Stored records:
.....

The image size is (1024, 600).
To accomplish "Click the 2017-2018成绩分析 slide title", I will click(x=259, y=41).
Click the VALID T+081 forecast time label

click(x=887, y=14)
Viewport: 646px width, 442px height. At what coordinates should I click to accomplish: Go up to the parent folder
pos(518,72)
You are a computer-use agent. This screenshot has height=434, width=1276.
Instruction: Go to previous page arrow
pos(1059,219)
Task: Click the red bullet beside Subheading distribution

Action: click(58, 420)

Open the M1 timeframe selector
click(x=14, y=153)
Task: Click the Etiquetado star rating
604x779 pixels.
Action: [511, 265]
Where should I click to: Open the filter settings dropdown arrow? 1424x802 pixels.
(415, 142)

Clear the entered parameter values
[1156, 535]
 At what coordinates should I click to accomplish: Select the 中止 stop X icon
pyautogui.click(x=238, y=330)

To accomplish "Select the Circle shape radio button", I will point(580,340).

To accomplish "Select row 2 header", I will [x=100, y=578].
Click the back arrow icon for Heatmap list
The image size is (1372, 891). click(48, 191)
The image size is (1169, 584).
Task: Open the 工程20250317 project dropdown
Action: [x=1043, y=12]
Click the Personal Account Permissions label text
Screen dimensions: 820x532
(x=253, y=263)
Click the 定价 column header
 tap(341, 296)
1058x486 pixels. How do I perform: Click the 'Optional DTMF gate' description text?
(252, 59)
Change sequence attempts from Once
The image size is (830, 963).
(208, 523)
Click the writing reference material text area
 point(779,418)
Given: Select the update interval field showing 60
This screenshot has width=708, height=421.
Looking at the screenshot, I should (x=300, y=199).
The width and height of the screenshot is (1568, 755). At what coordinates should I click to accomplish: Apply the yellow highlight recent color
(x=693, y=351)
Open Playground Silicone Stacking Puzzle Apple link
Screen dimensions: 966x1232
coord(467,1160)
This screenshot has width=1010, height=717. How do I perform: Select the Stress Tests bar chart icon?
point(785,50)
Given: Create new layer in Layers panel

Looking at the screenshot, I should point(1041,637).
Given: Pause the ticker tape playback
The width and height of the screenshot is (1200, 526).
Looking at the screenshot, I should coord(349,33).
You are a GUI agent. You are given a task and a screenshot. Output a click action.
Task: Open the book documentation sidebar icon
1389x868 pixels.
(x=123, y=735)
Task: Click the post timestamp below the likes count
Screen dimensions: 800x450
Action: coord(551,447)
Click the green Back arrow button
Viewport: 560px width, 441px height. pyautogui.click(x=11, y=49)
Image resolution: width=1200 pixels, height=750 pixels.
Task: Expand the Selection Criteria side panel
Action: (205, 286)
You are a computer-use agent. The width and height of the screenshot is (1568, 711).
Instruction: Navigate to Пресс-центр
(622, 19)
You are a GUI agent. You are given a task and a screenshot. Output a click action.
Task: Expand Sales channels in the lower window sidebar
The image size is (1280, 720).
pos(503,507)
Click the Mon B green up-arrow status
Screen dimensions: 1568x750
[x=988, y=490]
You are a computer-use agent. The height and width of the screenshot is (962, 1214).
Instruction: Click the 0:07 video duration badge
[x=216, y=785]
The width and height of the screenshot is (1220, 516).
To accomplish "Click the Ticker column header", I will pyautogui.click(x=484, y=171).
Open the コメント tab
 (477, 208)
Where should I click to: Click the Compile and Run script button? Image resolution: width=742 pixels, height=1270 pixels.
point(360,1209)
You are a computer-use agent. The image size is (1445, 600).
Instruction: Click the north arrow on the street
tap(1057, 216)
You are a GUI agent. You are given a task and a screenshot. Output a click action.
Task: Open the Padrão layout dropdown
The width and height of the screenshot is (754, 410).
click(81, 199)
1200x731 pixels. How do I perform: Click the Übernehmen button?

.....

Would you write out the data exactly as it reads?

The image size is (1024, 600).
To accomplish "Click the 2017-2018成绩分析 slide title", I will click(x=259, y=41).
Click the VALID T+081 forecast time label

click(x=887, y=14)
Viewport: 646px width, 442px height. At what coordinates should I click to accomplish: Go up to the parent folder
pos(518,72)
You are a computer-use agent. This screenshot has height=434, width=1276.
Instruction: Go to previous page arrow
pos(1059,219)
Task: Click the red bullet beside Subheading distribution

Action: click(58, 420)

Open the M1 timeframe selector
click(x=14, y=153)
Task: Click the Etiquetado star rating
604x779 pixels.
Action: [511, 265]
Where should I click to: Open the filter settings dropdown arrow? 1424x802 pixels.
(415, 142)

Clear the entered parameter values
[1156, 535]
 At what coordinates should I click to accomplish: Select the 中止 stop X icon
pyautogui.click(x=238, y=330)

To accomplish "Select the Circle shape radio button", I will point(580,340).

To accomplish "Select row 2 header", I will [x=100, y=578].
Click the back arrow icon for Heatmap list
The image size is (1372, 891). click(48, 191)
The image size is (1169, 584).
Task: Open the 工程20250317 project dropdown
Action: [x=1043, y=12]
Click the Personal Account Permissions label text
Screen dimensions: 820x532
(x=253, y=263)
Click the 定价 column header
 tap(341, 296)
1058x486 pixels. How do I perform: Click the 'Optional DTMF gate' description text?
(252, 59)
Change sequence attempts from Once
The image size is (830, 963).
(208, 523)
Click the writing reference material text area
 point(779,418)
Given: Select the update interval field showing 60
This screenshot has width=708, height=421.
Looking at the screenshot, I should (x=300, y=199).
The width and height of the screenshot is (1568, 755). At what coordinates should I click to accomplish: Apply the yellow highlight recent color
(x=693, y=351)
Open Playground Silicone Stacking Puzzle Apple link
Screen dimensions: 966x1232
coord(467,1160)
This screenshot has width=1010, height=717. How do I perform: Select the Stress Tests bar chart icon?
point(785,50)
Given: Create new layer in Layers panel

Looking at the screenshot, I should point(1041,637).
Given: Pause the ticker tape playback
The width and height of the screenshot is (1200, 526).
Looking at the screenshot, I should coord(349,33).
You are a GUI agent. You are given a task and a screenshot. Output a click action.
Task: Open the book documentation sidebar icon
1389x868 pixels.
(x=123, y=735)
Task: Click the post timestamp below the likes count
Screen dimensions: 800x450
Action: coord(551,447)
Click the green Back arrow button
Viewport: 560px width, 441px height. pyautogui.click(x=11, y=49)
Image resolution: width=1200 pixels, height=750 pixels.
Task: Expand the Selection Criteria side panel
Action: (205, 286)
You are a computer-use agent. The width and height of the screenshot is (1568, 711).
Instruction: Navigate to Пресс-центр
(622, 19)
You are a GUI agent. You are given a task and a screenshot. Output a click action.
Task: Expand Sales channels in the lower window sidebar
The image size is (1280, 720).
pos(503,507)
Click the Mon B green up-arrow status
Screen dimensions: 1568x750
[x=988, y=490]
You are a computer-use agent. The height and width of the screenshot is (962, 1214).
Instruction: Click the 0:07 video duration badge
[x=216, y=785]
The width and height of the screenshot is (1220, 516).
To accomplish "Click the Ticker column header", I will pyautogui.click(x=484, y=171).
Open the コメント tab
 (477, 208)
Where should I click to: Click the Compile and Run script button? Image resolution: width=742 pixels, height=1270 pixels.
point(360,1209)
You are a computer-use agent. The image size is (1445, 600).
Instruction: Click the north arrow on the street
tap(1057, 216)
You are a GUI agent. You are given a task and a screenshot. Output a click action.
Task: Open the Padrão layout dropdown
The width and height of the screenshot is (754, 410).
click(81, 199)
1200x731 pixels. How do I perform: Click the Übernehmen button?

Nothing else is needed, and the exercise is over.